From the Guidelines
Selective serotonin reuptake inhibitors (SSRIs) are considered relatively safe for treating depression during pregnancy, with sertraline (Zoloft) often being the first choice, as it has a relatively low risk of neonatal drug withdrawal and is effective in managing depression 1. When considering antidepressant use during pregnancy, it's essential to weigh the potential risks and benefits, including the risk of untreated depression, which can lead to poor prenatal care, inadequate nutrition, and increased substance use 1. The decision to use medication should be individualized based on depression severity, prior response to medications, and patient preference, with regular monitoring throughout pregnancy and dosage adjustments as needed due to physiological changes affecting drug metabolism. Some key points to consider when prescribing SSRIs during pregnancy include:
- Starting with a low dose, such as 25-50mg daily, and gradually increasing as needed
- Considering the risk of neonatal drug withdrawal, which can manifest as continuous crying, irritability, and jitteriness, and arranging for early follow-up after hospital discharge
- Counseling women on the risks and benefits of breastfeeding while taking SSRIs, as some SSRIs, such as paroxetine, have a lower ratio of infant to maternal plasma concentrations
- Providing services to women with depressive and anxiety disorders and their children to reduce the risk of offspring neurodevelopmental problems, such as autism spectrum disorder (ASD) and attention-deficit/hyperactivity disorder (ADHD) 1. Women should never discontinue antidepressants abruptly without medical consultation, as this can lead to harmful effects on the mother-infant dyad 1. In terms of specific medications, fluoxetine (Prozac) and citalopram (Celexa) are also reasonable options, while bupropion (Wellbutrin) and venlafaxine (Effexor) may be considered in certain cases, such as when a woman has responded well to them previously 1. Ultimately, the goal is to balance the risks and benefits of medication use during pregnancy and provide individualized care to support the health and well-being of both mother and baby.
From the FDA Drug Label
There are no adequate and well-controlled studies in pregnant women. Sertraline hydrochloride should be used during pregnancy only if the potential benefit justifies the potential risk to the fetus Physicians should also note the results of a prospective longitudinal study of 201 pregnant women with a history of major depression, who were either on antidepressants or had received antidepressants less than 12 weeks prior to their last menstrual period, and were in remission Women who discontinued antidepressant medication during pregnancy showed a significant increase in relapse of their major depression compared to those women who remained on antidepressant medication throughout pregnancy When treating a pregnant woman with sertraline, the physician should carefully consider both the potential risks of taking an SSRI, along with the established benefits of treating depression with an antidepressant.
Drugs safe in pregnancy for depression:
- Sertraline may be used during pregnancy if the potential benefit justifies the potential risk to the fetus 2.
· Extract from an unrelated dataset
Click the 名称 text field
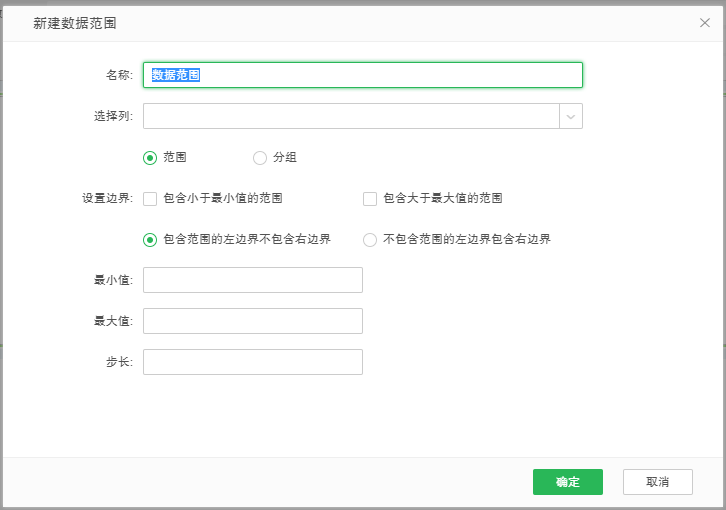Screen dimensions: 726x510 coord(362,75)
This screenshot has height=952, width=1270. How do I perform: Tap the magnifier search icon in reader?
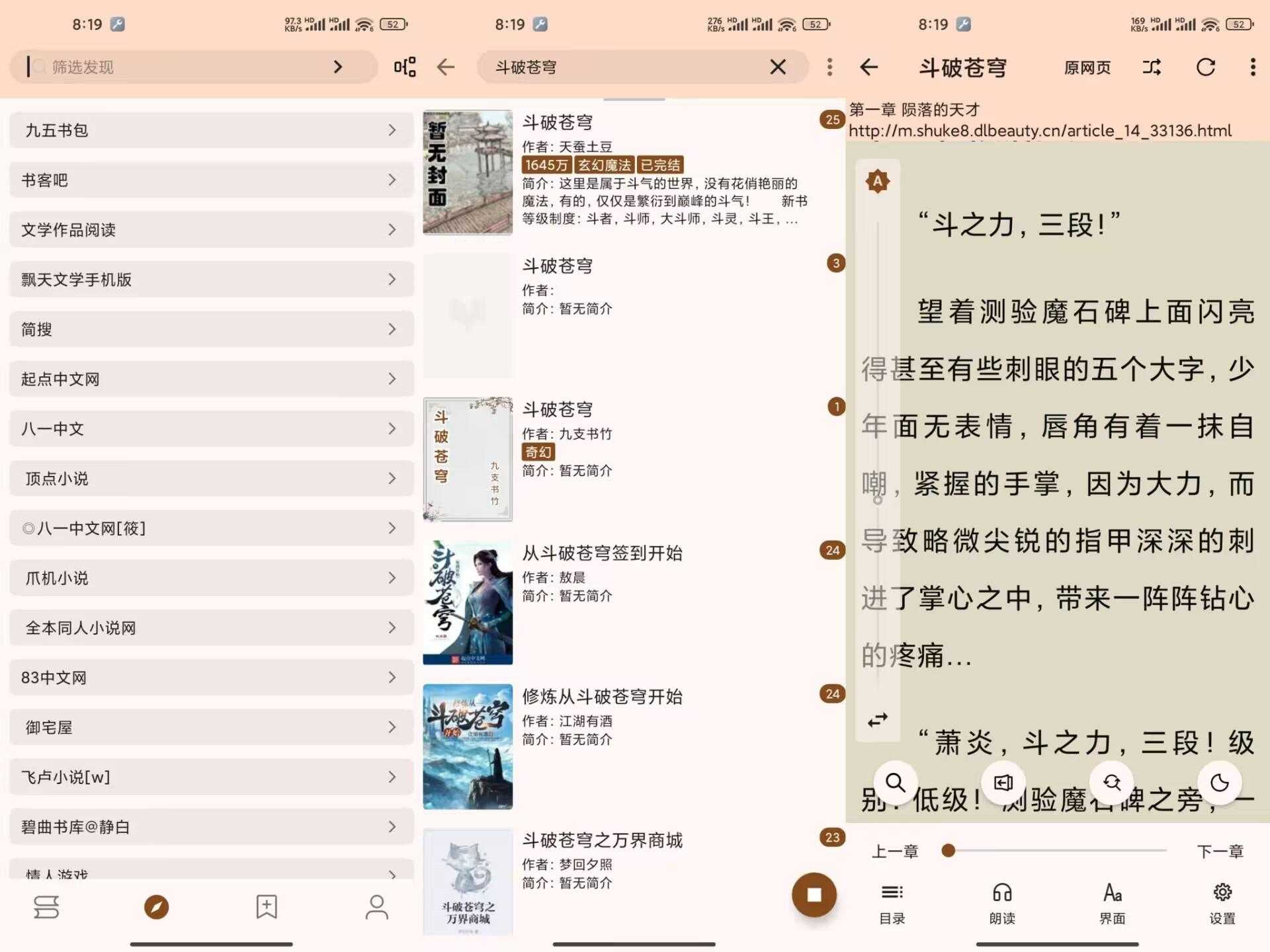point(896,783)
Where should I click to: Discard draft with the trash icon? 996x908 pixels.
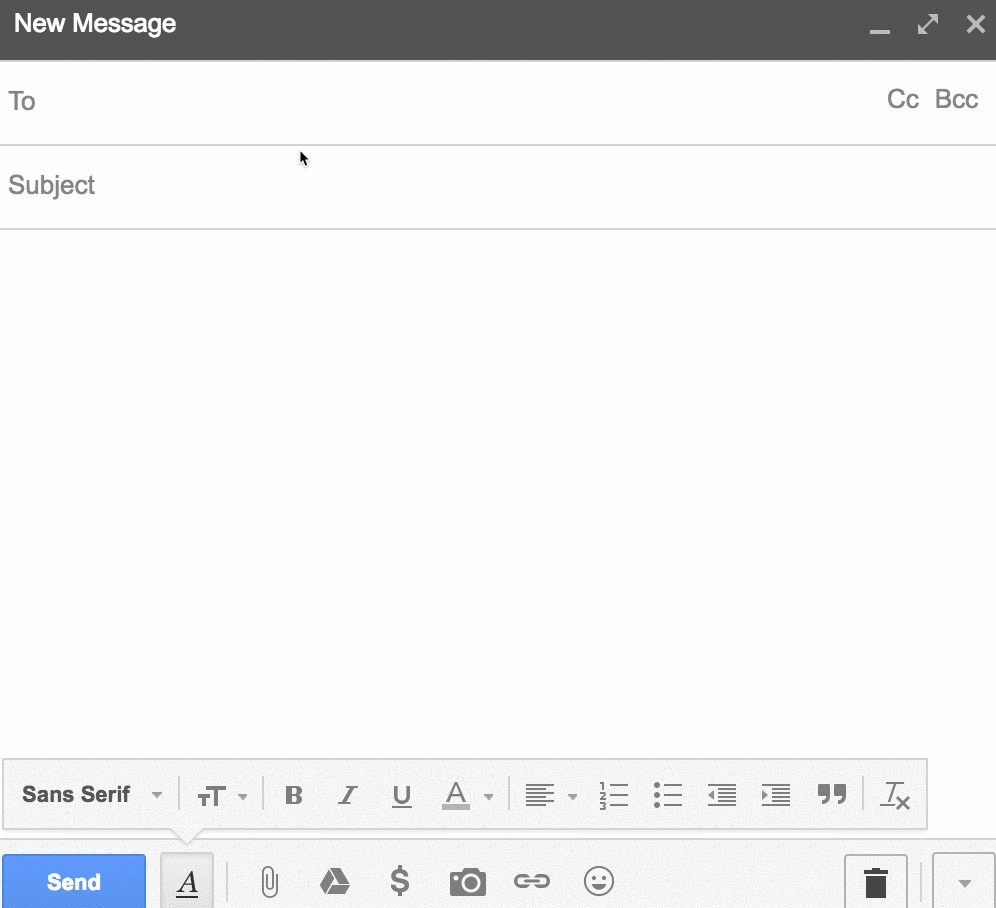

- The decision to use sertraline during pregnancy should be made on a case-by-case basis, considering the potential risks and benefits of treating depression with an antidepressant.
- Key considerations:
- Potential risks to the fetus
- Established benefits of treating depression with an antidepressant
- Increased risk of relapse of major depression if antidepressant medication is discontinued during pregnancy
From the Research
Drugs Safe in Pregnancy for Depression
The following SSRIs are considered to be relatively safe for use in pregnancy:
- Sertraline: This medication has been shown to have a low risk of negative outcomes, such as significant malformations, PPHN, and PNAS, when used during pregnancy 3.
- Citalopram: Similar to sertraline, citalopram has been found to have a mixed association with negative outcomes, but the risks are generally unsubstantiated when controlled for maternal depression and associated factors 3.
Comparison of SSRIs
A literature review comparing the reproductive safety profiles of different SSRIs found that:
- Paroxetine and fluoxetine have the strongest association with negative outcomes, such as significant malformations, PPHN, and PNAS 3.
- Escitalopram and fluvoxamine have limited studies, making it difficult to draw definite conclusions regarding their safety during pregnancy 3.
Treatment of Depression in Pregnant Women
Optimal treatment of perinatal depression includes:
- Close symptom monitoring and medication adjustments to maintain symptom remission 4.
- A balanced discussion of the risks of both drug exposure and untreated depression 4.
- Consideration of cognitive-behavioral therapy (CBT) as an alternative or adjunct to medication 5, 6.
Breastfeeding Considerations
- Sertraline can be continued during breastfeeding, as the concentration found in breast milk is very low and has not been linked to infant complications 3.